先輩の涙を汗に変えて走る-。第89回箱根駅伝(来年1月2、3日)で連覇を目指す東洋大で、1年生でただ1人メンバー入りした服部勇馬(仙台育英)が、先輩の思いを胸に快走を誓った。13日、埼玉県内で練習を公開。前回大会でアンカーを務めながら今回のメンバーから外れた主将の斎藤貴志(4年)は、仙台育英の3学年上の先輩。「粘りの走りを受け継ぐ」と力強く話した。

 高校の先輩が歓喜のテープを切る。今年1月3日。区間賞で大手町のゴールに飛び込む斎藤の姿を、服部は新潟・十日町の実家に映るテレビで見た。「かっこよかったなあ、って思いました」。続けて出た言葉は「でも、もうあの人は走れないんですよね」。少しさびしそうだった。

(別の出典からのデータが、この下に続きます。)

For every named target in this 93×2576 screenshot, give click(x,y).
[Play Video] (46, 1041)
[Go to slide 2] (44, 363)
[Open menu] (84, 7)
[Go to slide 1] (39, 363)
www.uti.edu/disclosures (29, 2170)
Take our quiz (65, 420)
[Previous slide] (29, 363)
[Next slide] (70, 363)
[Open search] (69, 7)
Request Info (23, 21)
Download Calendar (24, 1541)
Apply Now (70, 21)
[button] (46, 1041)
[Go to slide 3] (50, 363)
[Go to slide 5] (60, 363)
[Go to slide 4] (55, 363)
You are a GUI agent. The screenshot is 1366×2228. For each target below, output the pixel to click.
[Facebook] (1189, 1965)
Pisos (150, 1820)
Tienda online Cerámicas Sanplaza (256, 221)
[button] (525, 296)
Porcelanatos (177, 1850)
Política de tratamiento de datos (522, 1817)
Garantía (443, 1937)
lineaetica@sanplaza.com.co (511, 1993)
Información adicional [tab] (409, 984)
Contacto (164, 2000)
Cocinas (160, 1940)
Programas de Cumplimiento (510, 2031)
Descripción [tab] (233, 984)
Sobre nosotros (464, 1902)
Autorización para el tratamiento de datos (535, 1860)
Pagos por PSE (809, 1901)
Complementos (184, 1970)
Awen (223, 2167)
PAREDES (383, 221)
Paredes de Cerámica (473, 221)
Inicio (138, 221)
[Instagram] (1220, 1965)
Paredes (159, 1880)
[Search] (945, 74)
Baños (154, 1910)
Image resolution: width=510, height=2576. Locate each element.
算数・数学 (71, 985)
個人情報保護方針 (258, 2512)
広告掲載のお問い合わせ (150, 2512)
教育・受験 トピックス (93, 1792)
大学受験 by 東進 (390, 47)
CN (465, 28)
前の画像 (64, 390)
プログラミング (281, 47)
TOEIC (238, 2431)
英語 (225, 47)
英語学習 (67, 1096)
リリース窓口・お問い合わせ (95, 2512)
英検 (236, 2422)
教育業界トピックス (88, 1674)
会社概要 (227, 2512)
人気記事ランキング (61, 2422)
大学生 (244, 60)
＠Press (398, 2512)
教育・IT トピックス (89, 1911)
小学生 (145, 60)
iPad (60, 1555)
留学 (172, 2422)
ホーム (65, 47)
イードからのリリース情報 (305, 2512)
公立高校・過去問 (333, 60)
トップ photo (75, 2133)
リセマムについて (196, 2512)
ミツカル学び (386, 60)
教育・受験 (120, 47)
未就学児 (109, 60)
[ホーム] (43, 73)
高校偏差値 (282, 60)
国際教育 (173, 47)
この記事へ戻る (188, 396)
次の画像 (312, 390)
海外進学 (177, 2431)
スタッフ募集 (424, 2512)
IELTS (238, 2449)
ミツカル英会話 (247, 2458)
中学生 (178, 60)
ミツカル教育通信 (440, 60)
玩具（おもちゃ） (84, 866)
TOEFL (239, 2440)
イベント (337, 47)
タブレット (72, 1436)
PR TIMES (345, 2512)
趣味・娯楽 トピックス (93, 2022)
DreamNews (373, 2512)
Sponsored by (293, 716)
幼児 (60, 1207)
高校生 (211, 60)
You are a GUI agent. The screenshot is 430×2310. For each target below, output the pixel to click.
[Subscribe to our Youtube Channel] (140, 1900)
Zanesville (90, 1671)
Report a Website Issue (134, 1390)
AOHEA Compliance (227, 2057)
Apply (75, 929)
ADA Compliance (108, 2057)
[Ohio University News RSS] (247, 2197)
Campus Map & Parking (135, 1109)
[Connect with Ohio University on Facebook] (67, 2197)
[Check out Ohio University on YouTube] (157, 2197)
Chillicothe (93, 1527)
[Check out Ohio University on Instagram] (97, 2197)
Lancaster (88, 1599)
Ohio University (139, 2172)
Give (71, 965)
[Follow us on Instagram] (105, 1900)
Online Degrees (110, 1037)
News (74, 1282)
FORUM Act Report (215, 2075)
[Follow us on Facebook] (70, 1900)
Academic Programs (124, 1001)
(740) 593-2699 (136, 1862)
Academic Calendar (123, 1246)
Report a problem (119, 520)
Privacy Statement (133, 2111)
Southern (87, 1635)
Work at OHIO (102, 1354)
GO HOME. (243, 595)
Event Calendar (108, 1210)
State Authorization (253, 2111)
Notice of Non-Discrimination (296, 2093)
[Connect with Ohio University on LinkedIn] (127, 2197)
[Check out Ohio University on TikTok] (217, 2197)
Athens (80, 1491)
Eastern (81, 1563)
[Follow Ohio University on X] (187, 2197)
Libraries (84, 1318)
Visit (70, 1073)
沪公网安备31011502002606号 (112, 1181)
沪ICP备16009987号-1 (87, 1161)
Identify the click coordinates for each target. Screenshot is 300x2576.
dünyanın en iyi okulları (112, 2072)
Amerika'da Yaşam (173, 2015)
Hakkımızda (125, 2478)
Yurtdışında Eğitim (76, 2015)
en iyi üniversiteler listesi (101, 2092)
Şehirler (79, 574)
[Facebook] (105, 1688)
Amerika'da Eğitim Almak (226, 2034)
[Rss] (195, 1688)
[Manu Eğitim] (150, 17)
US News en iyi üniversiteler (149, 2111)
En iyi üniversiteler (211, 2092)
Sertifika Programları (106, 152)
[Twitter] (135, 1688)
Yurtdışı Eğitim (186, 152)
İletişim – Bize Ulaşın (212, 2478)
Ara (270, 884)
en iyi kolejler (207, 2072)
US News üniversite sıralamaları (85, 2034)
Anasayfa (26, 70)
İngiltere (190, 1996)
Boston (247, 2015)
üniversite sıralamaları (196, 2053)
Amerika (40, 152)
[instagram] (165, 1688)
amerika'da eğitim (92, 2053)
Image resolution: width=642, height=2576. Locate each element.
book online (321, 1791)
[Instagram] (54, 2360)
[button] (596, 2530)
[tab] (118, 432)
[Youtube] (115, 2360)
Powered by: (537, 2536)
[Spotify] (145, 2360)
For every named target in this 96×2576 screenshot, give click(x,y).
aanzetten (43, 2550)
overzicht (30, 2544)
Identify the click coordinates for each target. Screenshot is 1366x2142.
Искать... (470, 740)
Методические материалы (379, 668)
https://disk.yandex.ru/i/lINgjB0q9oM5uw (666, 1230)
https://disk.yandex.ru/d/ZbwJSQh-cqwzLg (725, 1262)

 在学は重ならないが、仙台育英の夏合宿などでアドバイスをもらった。「いろいろと世話してもらい、入学後も分からないことを教えてもらいました」と服部。10日のエントリー発表で自分の名前が外れた後も「オレの分まで頑張ってくれ」と逆に励まされた。やるしかない。「自分にとって斎藤さんは『キャプテン』というより『高校の先輩』という存在。斎藤さんの分もしっかりと、粘りの走りを受け継ぎます」。

 自らの雪辱もかかる。11月の全日本はアンカーの大役を任され1分7秒の貯金をもらったが、駒大のエース窪田に逆転された。「1週間はへこんだ」というが、酒井監督から「泣いてても強くなれない。立ち上がって前を向こう」と背中を押された。今では「いい経験をさせてもらった」と切り替えている。

 「脱柏原」で臨む連覇への道。常勝軍団の仲間入りは、柏原の1年時から始まった。適性から山登りはないだろうが、スーパールーキーの再来をファンは待望する。男の3兄弟全員に「馬」の字がつく服部。生き馬の目を抜くほどのスピードで、箱根路を駆け抜ける。【渡辺佳彦】

 ◆服部勇馬(はっとり・ゆうま)1993年(平5)11月13日生まれ、新潟県出身。小学校ではサッカー、十日町市立中里中から陸上とスキー距離を始める。仙台育英から東洋大史上初めて長距離2種目で「13分台&28分台」の記録をひっさげて入学。自己ベストは5000メートルが13分56秒52、1万メートルが28分52秒55。家族は父好位(よしのり)さん(42)母麻理子さん(42)。弟弾馬さんは愛知・豊川高3年で来春、東洋大入学予定。弟風馬さん(15)妹葉月さん(9)の4人きょうだい。176センチ、60キロ。血液型O。